The effect of seawater on the phase assemblage of a hydrating cement used a breakdown of the chemical elements from a sample of Atlantic Ocean water [
36]. The Atlantic has the highest levels of aggressive chemicals in its waters on average than all the Earth’s oceans and seas.
Table 10 shows the composition of seawater taken from the East coast of Scotland which lies along the North Sea. As may be seen, compared to the Atlantic (
Table 9), the levels of aggressive ions are much lower. For instance, in terms of chlorides, which are responsible for most mild steel reinforcement corrosion [
59], the Atlantic has almost twice the chloride content (15,704 ppm). Using the concentrations in
Table 10,
Figure 16 shows the change in phase assemblage with increasing North Sea water. There is little difference in behaviour between both except for slightly less Friedel salt and expansive ettringite in the reaction of the North Sea water. There is also additional M-S-H and brucite as well as less C-S-H and portlandite in the Atlantic Ocean analysis, which may be due to the slightly more acidic conditions at higher water contents, as shown in
Figure 17. As with the above environments, this analysis will provide concrete designers and suppliers with valuable insights as to the likelihood of possible durability issues in saline environments and ensure that monitoring in extreme environments [
61] can maintain performance-based standards (EN 206, [
62]).
6. Conclusions
Gaining an understanding of how cementitious-based materials behave in harsh environments is vital for continued performance in service. This work has shown how thermodynamic modelling of cements undergoing carbonation, sulfate attack, and exposure to seawater agrees with previous experimental and modelling work by pioneers in this area, which has been brought up to date using the most recent version of the cemdata database and the PHREEQC geochemical model.
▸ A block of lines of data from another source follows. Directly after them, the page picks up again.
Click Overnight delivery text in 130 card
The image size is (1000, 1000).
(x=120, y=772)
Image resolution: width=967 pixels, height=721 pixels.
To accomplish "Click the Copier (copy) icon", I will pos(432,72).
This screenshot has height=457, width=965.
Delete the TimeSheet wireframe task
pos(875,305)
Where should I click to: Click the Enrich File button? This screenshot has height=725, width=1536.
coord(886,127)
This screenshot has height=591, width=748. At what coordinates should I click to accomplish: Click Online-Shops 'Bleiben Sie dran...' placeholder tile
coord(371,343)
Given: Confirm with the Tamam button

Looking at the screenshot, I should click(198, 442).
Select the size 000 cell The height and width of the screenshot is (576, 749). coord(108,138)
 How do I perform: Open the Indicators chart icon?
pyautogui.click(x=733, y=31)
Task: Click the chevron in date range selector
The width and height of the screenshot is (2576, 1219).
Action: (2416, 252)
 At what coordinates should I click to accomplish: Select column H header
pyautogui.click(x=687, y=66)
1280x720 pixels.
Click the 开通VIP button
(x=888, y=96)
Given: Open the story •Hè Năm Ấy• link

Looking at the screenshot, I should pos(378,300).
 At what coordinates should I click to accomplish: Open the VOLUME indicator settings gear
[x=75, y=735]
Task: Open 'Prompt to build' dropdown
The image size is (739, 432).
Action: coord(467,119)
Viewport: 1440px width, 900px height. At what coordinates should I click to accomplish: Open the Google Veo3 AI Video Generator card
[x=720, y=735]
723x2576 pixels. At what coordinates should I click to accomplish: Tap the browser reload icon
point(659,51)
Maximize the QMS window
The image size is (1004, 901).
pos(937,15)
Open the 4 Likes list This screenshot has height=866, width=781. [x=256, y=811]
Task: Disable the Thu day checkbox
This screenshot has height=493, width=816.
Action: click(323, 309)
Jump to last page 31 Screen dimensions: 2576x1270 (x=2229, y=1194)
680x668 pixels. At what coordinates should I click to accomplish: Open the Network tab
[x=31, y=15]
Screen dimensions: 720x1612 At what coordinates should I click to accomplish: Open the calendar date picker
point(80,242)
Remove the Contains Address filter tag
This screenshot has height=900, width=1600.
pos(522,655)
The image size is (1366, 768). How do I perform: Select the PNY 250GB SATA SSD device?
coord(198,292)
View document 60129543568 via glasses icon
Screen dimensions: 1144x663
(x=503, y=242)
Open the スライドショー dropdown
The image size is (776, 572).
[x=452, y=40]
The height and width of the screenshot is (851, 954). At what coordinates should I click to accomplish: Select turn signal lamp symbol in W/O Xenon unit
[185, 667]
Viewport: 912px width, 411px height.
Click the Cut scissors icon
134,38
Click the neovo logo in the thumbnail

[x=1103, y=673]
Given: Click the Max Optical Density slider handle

By using several Discrete Solid Phase (DSP) models to account for the solid solution nature of the C-S-H gel model used here (CSHQ), along with other thermodynamically derived phases, the modelling predictions show the depletion of the solid hydrates that contribute mostly to the volume (C-S-H, portlandite, and monocarbonate) and the initial increase then sudden decrease in ettringite as the concentration of aggressive agent increases over time. The ingress of CO2, Na2SO4, and seawater has been shown to decrease the volume of the main solid hydrates and the growth of minor phases is also presented. Furthermore, the influence of temperature on sulfate attack has also been presented that conforms to the later precipitation of ettringite along with the conversion of monocarbonate to monosulfate. It should be noted, however, that a simplified model of increasing the concentration of aggressive agents has been employed. A better understanding of the evolution of engineering components could be gained from coupling the chemistry simulated here, with reactive transport modelling. PHREEQC offers this facility, allowing users to simulate the spatial and temporal evolution of materials chemistry where geometrical and transport properties are known, and this will be the subject of a future study supported with experimental data.